Reproduce the lines from the one holding "974x1232 pixels. How" through the one holding "(x=446, y=839)", both included, and omit the pictures.

## RAW RECORDS
**********
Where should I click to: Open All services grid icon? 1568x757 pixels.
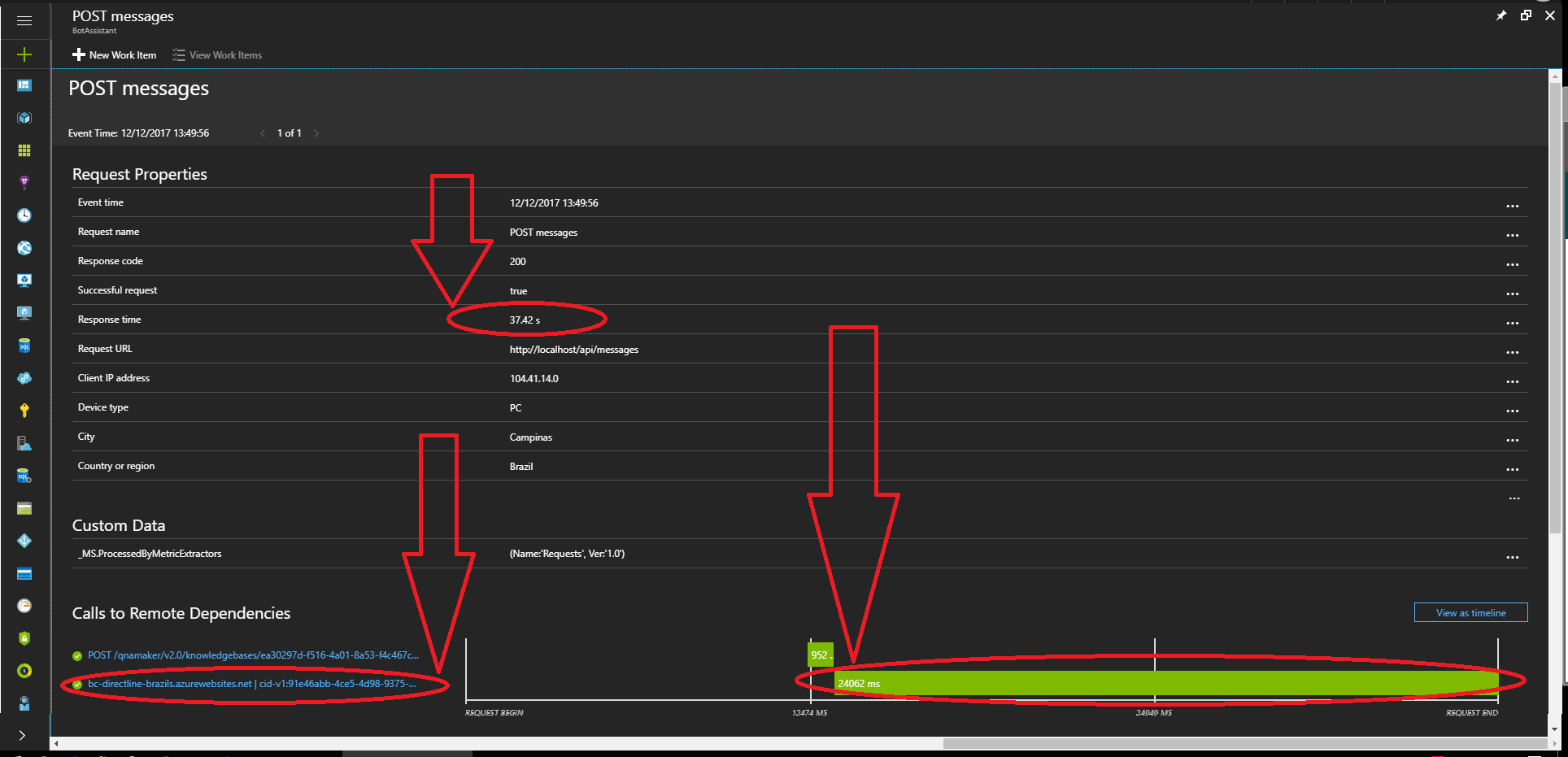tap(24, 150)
**********
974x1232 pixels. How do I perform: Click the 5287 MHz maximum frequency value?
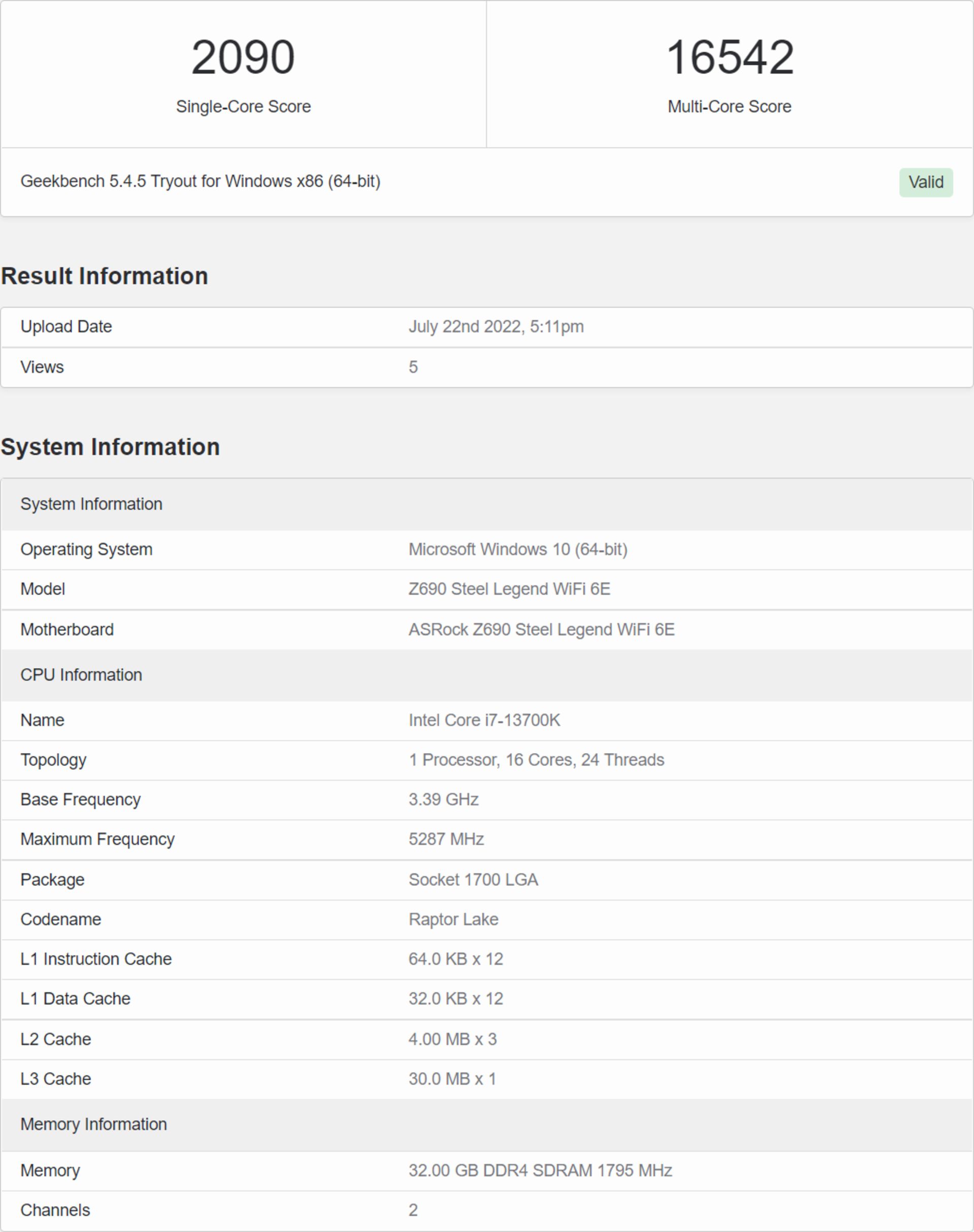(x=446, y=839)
**********
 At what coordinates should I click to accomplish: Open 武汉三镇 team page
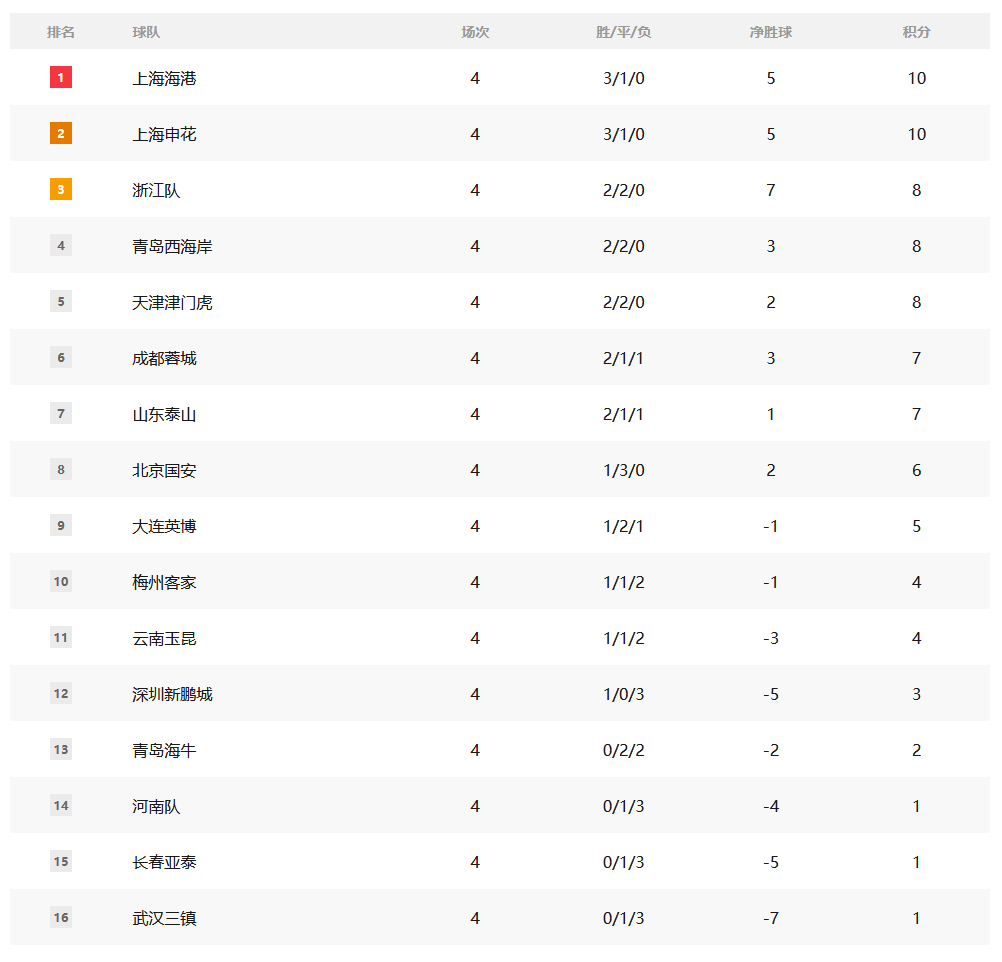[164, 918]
**********
## WRITTEN SOLUTION
974x1232 pixels. How do I perform: Click the 5287 MHz maximum frequency value?
(x=446, y=839)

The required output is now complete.